Exons 14 and 15 of the mouse Ret gene are flanked by loxP sites in this conditional mutant strain. Cre-mediated excision of the floxed region results in a knockout allele. A V805A mutation in exon 15 is functionally silent, but sensitizes the protein to chemical inhibition of its kinase activity.
David D. Ginty, Harvard Medical School
Ret (ret proto-oncogene) is a common receptor for the glial-derived neurotrophic factor (GDNF) family of ligands that is highly expressed in nonpeptidergic neurons as well as many other cell types.
Exons 14 and 15 are flanked by loxP sites in this Retfl targeted mutant strain. A V805A mutation in exon 15 is functionally silent, but sensitizes the protein to chemical inhibition of its kinase activity; signaling should be blocked by 1NMPP1 (unpublished). Cre-mediated excision of the floxed region results in a knockout allele.
When crossed with Wnt1-Cre mice, RET expression is undetectable in dorsal root ganglia (DRG), indicating efficient cre-mediated excision of the floxed region. Within 3 days of birth the compound mutant mice show abdominal distension, progressive weakness, and few survive beyond 3 weeks of age. Examination at postnatal day 14 (P14) reveals that they have an enlarged jejunum, ileum, and colon, suggesting that they may have intestinal aganglionosis similar to human patients carrying RET mutations who develop Hirschsprung's disease.
This allele places exon 14, exon 15 (modified to incorporate a V805A mutation involving a central T to C nucleotide change in the amino acid), and an FRT-flanked neomycin resistance cassette between loxP sites. The allele was created via homologous recombination in 129.1 embryonic stem (ES) cells. Resultant chimeric mice were crossed with B6/SJL background Tg(ACTFLPe)9205Dym animals (see Stock No. 003800) to excise the neomycin cassette. This strain was backcrossed to C57BL/6J for at least 10-15 generations by the donating lab.
A 32 SNP (single nucleotide polymorphism) panel analysis, with 27 markers covering all 19 chromosomes and the X chromosome, as well as 5 markers that distinguish between the C57BL/6J and C57BL/6N substrains, was performed on the rederived living colony at The Jackson Laboratory Repository. Two of the 27 markers throughout the genome were segregating, and 1 of 5 markers that determine C57BL/6J from C57BL/6N were found to be segregating. These data suggest the mice sent to The Jackson Laboratory Repository were not completely backcrossed.

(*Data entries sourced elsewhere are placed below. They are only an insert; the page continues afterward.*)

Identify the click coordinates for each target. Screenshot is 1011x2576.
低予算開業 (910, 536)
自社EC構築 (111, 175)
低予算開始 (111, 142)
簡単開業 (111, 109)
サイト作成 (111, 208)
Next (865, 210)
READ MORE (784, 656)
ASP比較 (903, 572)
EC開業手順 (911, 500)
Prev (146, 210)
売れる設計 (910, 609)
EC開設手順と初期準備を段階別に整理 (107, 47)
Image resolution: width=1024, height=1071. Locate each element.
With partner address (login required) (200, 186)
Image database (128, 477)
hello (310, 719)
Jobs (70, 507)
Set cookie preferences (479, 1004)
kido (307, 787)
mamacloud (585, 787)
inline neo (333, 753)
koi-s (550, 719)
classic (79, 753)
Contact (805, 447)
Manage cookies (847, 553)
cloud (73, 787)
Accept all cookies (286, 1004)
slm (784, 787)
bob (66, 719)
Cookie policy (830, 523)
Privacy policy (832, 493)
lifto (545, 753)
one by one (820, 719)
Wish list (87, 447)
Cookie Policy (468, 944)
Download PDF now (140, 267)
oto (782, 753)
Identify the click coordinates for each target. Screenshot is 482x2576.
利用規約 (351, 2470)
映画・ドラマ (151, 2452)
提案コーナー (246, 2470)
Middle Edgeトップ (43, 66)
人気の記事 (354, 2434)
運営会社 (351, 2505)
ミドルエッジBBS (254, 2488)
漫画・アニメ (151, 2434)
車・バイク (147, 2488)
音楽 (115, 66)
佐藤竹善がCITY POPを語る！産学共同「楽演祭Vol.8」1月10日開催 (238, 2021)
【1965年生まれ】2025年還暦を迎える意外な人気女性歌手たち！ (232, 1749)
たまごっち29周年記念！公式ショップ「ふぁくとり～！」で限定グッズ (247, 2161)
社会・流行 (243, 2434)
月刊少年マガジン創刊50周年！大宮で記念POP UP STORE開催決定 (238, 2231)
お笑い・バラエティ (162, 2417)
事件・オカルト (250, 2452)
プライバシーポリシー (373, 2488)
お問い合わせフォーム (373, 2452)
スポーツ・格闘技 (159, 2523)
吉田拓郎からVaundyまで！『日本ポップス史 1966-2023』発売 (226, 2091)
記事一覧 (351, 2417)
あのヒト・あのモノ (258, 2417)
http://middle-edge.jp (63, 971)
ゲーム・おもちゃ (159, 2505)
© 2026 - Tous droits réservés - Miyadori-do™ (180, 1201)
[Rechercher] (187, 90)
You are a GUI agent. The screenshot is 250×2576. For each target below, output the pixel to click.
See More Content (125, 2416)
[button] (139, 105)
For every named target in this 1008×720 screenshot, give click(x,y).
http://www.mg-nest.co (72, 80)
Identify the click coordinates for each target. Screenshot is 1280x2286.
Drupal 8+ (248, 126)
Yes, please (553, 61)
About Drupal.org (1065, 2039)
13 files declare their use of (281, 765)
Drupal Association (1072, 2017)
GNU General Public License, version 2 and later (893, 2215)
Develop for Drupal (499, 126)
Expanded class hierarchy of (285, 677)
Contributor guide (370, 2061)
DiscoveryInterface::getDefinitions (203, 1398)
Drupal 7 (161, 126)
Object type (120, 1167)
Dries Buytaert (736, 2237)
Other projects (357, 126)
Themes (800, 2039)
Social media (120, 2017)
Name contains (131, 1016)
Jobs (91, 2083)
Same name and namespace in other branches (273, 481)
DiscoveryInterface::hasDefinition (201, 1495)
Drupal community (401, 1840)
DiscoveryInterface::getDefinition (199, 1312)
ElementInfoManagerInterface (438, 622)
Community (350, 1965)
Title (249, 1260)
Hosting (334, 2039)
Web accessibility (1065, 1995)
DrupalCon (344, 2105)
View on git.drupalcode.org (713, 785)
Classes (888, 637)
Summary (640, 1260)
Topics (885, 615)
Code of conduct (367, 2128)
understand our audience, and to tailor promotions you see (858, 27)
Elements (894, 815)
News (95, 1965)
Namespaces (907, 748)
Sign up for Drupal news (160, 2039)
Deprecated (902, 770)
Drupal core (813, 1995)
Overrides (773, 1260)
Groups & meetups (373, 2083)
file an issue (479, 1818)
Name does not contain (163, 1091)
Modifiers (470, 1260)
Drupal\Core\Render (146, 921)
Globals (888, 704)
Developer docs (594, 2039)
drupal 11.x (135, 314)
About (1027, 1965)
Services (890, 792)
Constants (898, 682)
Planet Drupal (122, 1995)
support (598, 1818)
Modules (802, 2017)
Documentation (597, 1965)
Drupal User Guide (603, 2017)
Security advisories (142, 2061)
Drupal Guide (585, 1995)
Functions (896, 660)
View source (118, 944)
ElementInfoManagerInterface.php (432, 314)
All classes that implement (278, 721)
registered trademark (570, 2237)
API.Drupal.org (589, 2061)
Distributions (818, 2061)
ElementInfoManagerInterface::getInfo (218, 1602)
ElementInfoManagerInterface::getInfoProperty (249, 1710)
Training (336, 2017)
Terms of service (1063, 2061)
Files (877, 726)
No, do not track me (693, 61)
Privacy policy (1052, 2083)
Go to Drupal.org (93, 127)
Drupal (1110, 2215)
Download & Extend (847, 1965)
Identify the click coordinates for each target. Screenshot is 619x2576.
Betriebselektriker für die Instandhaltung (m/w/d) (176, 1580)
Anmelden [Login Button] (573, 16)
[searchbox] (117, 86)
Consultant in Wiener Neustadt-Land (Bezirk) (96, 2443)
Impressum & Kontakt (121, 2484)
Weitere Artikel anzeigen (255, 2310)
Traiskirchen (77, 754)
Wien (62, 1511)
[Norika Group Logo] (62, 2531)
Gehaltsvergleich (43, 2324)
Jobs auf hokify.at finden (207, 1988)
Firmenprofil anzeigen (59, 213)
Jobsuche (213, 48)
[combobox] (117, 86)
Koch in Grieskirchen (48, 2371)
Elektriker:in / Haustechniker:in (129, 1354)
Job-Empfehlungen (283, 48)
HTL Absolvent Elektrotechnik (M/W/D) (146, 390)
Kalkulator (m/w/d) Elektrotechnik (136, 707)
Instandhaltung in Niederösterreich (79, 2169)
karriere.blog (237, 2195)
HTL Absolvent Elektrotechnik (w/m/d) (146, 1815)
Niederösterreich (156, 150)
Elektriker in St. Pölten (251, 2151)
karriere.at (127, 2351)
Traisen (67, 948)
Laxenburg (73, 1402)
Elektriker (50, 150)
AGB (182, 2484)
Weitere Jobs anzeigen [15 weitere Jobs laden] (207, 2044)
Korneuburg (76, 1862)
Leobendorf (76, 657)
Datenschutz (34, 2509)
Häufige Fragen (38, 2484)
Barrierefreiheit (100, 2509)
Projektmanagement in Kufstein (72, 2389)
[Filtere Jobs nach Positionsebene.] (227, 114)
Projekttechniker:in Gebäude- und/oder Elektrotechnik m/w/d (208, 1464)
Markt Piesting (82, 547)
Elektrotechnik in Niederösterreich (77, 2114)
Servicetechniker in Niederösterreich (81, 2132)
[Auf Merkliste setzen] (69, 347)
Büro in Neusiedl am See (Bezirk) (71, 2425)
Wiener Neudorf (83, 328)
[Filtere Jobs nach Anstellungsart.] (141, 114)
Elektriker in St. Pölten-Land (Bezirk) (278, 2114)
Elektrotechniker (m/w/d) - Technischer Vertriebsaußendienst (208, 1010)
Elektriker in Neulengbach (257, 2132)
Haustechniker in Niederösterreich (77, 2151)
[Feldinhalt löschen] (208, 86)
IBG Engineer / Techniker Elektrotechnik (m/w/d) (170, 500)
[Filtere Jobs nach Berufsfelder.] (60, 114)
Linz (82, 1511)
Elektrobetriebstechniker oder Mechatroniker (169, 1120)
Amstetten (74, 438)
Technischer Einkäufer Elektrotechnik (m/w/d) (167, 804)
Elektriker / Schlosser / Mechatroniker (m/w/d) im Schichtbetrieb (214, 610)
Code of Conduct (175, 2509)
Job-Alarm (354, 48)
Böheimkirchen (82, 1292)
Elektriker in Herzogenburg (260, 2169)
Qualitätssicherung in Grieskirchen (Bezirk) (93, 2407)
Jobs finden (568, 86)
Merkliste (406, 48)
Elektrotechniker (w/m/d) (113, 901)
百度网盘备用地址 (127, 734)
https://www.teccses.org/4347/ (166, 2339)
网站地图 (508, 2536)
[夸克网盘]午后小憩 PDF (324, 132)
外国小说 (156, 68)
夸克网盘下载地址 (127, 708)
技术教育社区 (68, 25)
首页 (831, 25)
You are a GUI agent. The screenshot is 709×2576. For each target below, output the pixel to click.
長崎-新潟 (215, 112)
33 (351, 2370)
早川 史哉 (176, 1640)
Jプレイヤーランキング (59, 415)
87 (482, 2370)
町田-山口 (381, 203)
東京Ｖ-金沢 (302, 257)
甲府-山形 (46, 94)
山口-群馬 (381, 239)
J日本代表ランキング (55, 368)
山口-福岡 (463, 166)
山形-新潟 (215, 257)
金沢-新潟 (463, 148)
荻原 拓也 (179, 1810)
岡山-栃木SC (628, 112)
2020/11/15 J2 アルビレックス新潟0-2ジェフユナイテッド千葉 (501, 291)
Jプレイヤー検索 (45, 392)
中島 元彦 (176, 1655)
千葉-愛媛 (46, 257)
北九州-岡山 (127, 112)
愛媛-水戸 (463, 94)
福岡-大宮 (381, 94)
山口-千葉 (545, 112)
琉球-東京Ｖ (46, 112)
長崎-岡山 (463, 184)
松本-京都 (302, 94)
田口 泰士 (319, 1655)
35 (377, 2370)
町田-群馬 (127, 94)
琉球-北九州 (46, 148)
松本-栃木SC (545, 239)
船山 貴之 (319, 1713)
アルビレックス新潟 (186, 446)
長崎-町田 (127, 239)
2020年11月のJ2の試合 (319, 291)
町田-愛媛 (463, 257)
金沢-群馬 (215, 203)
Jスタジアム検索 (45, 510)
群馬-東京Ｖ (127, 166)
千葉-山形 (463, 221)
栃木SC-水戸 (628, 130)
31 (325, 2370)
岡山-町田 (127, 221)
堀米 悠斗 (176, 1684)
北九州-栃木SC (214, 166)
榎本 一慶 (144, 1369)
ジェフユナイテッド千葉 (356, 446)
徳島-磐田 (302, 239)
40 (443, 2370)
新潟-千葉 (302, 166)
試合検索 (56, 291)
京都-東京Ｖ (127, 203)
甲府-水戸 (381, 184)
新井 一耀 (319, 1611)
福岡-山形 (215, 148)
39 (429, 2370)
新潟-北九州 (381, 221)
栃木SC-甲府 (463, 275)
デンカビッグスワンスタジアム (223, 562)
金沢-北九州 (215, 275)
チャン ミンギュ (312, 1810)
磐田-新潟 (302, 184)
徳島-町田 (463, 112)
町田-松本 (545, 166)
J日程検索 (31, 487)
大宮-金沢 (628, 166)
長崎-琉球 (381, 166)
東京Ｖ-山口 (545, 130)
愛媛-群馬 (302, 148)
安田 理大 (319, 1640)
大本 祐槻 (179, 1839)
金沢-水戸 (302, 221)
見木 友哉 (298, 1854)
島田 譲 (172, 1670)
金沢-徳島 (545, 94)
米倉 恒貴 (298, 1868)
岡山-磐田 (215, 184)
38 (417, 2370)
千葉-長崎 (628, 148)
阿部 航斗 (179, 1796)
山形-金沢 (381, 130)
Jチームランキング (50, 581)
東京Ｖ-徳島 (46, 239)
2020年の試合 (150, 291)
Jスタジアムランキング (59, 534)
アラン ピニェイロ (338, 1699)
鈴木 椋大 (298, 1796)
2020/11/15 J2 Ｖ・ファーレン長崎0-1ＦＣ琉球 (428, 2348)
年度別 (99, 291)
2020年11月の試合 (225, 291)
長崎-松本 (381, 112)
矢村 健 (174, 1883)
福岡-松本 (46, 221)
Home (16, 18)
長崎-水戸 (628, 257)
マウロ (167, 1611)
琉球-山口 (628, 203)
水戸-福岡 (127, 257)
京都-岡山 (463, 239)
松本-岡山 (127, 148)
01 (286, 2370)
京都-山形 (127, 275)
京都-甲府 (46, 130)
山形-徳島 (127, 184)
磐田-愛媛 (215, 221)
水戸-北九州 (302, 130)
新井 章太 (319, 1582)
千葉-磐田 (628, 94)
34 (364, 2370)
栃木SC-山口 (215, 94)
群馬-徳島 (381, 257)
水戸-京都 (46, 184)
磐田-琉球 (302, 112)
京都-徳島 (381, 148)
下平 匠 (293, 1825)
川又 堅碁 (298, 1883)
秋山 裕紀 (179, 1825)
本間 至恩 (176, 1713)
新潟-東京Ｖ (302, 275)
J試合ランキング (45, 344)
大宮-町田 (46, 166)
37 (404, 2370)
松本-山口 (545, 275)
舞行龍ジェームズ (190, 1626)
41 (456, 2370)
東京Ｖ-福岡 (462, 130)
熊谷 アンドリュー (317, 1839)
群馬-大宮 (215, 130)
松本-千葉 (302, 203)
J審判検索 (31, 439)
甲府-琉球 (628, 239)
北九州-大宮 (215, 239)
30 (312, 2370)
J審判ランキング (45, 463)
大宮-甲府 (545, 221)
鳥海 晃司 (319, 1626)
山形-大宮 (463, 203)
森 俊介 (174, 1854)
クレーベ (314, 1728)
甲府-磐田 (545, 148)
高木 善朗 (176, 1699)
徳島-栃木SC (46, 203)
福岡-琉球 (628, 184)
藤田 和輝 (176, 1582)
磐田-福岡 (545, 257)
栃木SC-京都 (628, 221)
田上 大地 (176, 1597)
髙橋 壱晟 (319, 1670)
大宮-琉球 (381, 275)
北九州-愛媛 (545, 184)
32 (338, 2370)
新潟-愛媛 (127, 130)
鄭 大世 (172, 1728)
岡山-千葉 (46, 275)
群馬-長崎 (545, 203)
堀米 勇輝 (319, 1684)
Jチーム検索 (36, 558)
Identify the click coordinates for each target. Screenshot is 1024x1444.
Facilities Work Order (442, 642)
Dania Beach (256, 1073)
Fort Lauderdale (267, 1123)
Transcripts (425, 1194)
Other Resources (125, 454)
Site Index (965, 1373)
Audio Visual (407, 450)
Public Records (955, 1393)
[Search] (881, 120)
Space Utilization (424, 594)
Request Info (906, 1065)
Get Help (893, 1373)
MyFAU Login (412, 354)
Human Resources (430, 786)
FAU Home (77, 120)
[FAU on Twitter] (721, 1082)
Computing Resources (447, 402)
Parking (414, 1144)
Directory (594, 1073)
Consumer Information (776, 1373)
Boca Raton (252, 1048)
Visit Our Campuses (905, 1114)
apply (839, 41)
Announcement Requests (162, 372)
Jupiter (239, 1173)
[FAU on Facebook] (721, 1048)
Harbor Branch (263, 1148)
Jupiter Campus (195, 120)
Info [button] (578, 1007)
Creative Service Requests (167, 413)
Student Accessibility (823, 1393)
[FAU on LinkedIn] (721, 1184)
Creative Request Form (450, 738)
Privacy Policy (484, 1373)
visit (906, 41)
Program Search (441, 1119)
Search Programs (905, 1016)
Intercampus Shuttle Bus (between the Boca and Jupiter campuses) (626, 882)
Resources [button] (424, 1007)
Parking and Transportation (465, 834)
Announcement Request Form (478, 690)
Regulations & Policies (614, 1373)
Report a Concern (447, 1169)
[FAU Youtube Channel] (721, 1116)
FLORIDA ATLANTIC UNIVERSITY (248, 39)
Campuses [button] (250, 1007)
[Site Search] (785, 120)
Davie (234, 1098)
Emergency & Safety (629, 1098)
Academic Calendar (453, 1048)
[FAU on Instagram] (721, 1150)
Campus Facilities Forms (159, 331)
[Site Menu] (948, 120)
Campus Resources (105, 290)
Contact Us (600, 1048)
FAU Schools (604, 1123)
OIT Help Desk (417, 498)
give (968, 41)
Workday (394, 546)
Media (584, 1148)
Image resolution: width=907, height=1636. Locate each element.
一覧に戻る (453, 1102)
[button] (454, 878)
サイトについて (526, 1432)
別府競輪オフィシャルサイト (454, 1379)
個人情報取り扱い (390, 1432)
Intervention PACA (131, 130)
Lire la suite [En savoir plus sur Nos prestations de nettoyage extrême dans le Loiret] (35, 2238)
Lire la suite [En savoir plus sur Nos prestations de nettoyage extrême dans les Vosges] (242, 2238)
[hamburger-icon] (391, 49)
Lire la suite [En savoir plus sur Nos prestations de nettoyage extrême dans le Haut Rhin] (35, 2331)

|Allele Name||targeted mutation 1.2, David D Ginty|
|Allele Type||Targeted (Conditional ready (e.g. floxed), No functional change)|
|Gene Symbol and Name||Ret, ret proto-oncogene|
|Strain of Origin||129|
|Molecular Note||Exons 14 and 15 and an FRT-flanked neo cassette are flanked by loxP sites. A missense mutation in exon 15 changes valine 805 to alanine. This mutation is silent but sensitizes the protein to chemical inhibition of its kinase activity. Flp-mediated recombination removed the FRT-flanked neo cassette leaving exons 14 and 15 floxed.|
Heterozygous and homozygous floxed mice are viable and fertile.
When using the Retf mouse strain in a publication, please cite the originating article(s) and include JAX stock #028548 in your Materials and Methods section.